EXERCISE GOAL -> After locating the line with "The image size is (827, 484)." below, output it and each following line exactly, stopping after the line with "Screen dimensions: 865x541". No pictures.

╭─ AVAILABLE DATA

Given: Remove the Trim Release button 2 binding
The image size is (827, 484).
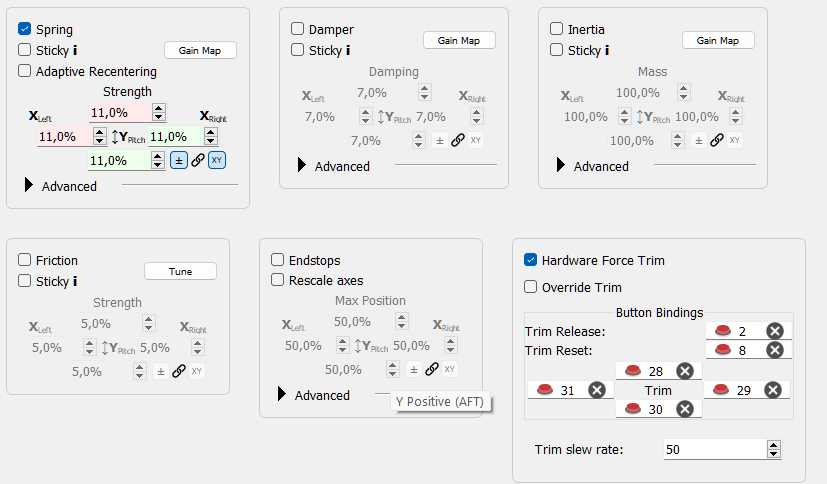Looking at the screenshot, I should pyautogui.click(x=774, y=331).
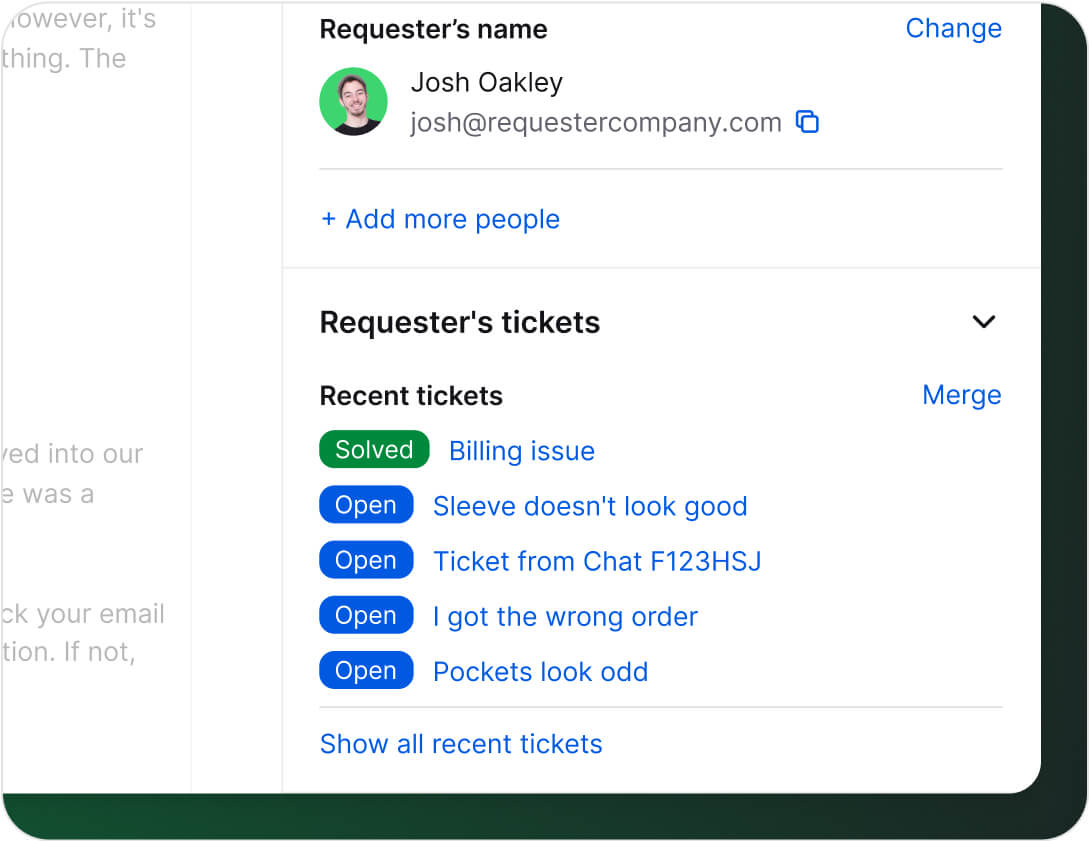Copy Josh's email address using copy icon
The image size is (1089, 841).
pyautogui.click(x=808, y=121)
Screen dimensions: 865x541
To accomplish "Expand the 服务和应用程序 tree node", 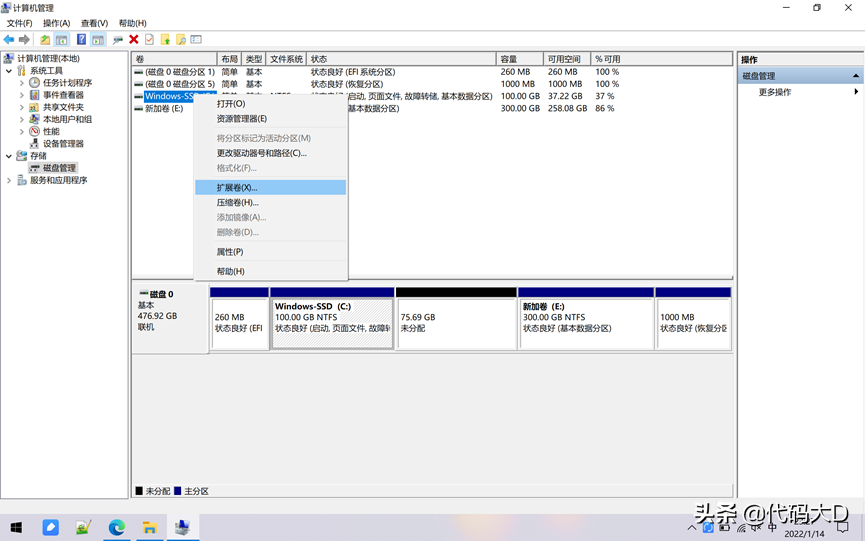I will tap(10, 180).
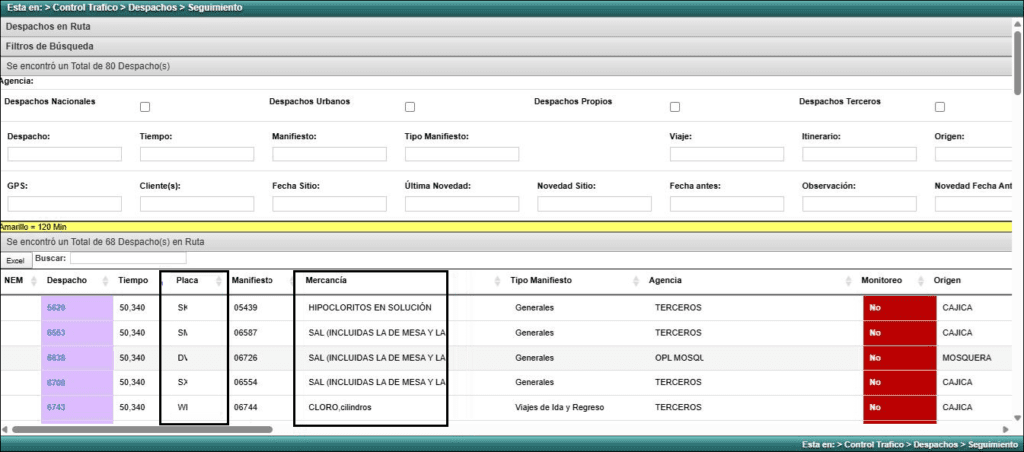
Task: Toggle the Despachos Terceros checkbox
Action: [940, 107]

╰─

TASK SOLUTION ->
The image size is (827, 484).
Looking at the screenshot, I should pyautogui.click(x=774, y=331).
Copy Josh's email address using copy icon
The image size is (1089, 841).
pyautogui.click(x=808, y=121)
Screen dimensions: 865x541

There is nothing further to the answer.